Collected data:
####################

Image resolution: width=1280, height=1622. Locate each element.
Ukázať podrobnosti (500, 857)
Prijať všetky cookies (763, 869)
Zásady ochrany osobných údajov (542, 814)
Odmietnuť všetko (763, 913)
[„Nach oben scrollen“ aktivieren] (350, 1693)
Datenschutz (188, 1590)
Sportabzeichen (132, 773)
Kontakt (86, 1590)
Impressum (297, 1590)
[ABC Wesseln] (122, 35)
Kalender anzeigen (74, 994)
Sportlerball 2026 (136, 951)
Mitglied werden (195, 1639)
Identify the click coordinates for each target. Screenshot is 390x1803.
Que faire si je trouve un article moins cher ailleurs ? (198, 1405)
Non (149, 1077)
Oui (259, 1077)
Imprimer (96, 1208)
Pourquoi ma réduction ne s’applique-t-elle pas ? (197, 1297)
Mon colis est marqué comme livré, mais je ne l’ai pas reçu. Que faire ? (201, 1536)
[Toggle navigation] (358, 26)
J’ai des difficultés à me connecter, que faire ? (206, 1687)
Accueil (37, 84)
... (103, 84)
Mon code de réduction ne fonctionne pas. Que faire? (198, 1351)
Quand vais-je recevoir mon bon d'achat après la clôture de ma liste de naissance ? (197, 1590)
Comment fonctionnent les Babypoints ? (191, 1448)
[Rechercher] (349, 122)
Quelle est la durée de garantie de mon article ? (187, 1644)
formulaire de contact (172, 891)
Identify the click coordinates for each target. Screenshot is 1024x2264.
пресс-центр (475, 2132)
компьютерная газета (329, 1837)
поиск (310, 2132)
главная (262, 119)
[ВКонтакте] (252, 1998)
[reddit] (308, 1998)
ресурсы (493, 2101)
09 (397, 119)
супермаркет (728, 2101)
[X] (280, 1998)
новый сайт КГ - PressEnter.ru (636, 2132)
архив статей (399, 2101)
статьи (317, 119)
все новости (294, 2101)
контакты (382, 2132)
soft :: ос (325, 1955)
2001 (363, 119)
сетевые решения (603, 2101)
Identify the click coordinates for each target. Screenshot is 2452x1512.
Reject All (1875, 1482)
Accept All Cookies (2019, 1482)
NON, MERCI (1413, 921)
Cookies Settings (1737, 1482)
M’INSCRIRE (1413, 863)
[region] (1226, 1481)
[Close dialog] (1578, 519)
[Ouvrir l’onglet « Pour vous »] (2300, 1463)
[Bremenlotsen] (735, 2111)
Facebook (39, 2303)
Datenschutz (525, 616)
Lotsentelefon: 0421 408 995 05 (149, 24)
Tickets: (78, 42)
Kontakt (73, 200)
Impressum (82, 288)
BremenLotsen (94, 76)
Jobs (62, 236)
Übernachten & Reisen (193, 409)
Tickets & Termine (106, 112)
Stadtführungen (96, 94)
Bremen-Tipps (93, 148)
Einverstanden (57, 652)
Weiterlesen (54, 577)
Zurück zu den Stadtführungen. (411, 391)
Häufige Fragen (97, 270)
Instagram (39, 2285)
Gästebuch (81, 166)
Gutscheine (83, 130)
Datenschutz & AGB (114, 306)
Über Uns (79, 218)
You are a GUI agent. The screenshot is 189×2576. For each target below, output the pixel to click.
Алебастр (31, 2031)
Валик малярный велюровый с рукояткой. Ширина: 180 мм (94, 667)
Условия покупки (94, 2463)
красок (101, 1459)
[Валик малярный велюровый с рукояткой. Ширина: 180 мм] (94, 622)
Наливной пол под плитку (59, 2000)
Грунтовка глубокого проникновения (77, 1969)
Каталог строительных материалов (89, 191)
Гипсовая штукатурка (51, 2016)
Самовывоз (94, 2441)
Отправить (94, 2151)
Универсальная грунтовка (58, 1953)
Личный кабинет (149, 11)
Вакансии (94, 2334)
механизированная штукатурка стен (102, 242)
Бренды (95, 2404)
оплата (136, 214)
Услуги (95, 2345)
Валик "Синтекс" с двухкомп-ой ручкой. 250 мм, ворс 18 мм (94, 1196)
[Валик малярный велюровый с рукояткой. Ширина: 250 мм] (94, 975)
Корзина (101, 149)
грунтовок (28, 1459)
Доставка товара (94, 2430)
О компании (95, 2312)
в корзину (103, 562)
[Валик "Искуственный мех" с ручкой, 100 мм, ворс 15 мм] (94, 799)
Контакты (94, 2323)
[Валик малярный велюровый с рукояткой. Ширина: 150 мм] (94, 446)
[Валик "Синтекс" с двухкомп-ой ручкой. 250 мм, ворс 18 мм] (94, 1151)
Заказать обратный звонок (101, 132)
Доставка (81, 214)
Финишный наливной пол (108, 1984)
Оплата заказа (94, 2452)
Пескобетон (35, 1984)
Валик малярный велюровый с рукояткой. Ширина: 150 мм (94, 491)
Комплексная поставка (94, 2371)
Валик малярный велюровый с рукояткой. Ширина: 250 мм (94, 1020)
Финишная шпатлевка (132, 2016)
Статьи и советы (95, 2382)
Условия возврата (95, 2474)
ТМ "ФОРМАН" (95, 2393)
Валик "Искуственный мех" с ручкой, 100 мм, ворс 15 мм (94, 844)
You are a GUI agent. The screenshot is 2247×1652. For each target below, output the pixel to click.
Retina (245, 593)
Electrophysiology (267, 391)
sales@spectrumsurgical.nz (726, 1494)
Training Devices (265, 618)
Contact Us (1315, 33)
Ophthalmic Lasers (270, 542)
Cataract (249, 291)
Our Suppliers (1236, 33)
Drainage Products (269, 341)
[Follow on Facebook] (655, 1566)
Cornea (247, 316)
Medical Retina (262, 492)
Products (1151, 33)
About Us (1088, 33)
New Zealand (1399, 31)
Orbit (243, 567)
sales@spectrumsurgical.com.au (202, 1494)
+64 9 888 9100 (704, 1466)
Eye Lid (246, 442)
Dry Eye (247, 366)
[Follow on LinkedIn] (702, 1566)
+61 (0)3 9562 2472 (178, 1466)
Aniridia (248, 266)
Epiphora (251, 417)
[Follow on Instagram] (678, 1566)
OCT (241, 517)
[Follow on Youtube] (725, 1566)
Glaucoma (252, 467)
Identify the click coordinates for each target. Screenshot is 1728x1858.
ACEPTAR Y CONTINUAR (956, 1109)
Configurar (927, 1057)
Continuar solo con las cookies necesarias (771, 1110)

####################

The answer must be every line of the records above that holds the word "штукатурка".

Гипсовая штукатурка (51, 2016)
механизированная штукатурка стен (102, 242)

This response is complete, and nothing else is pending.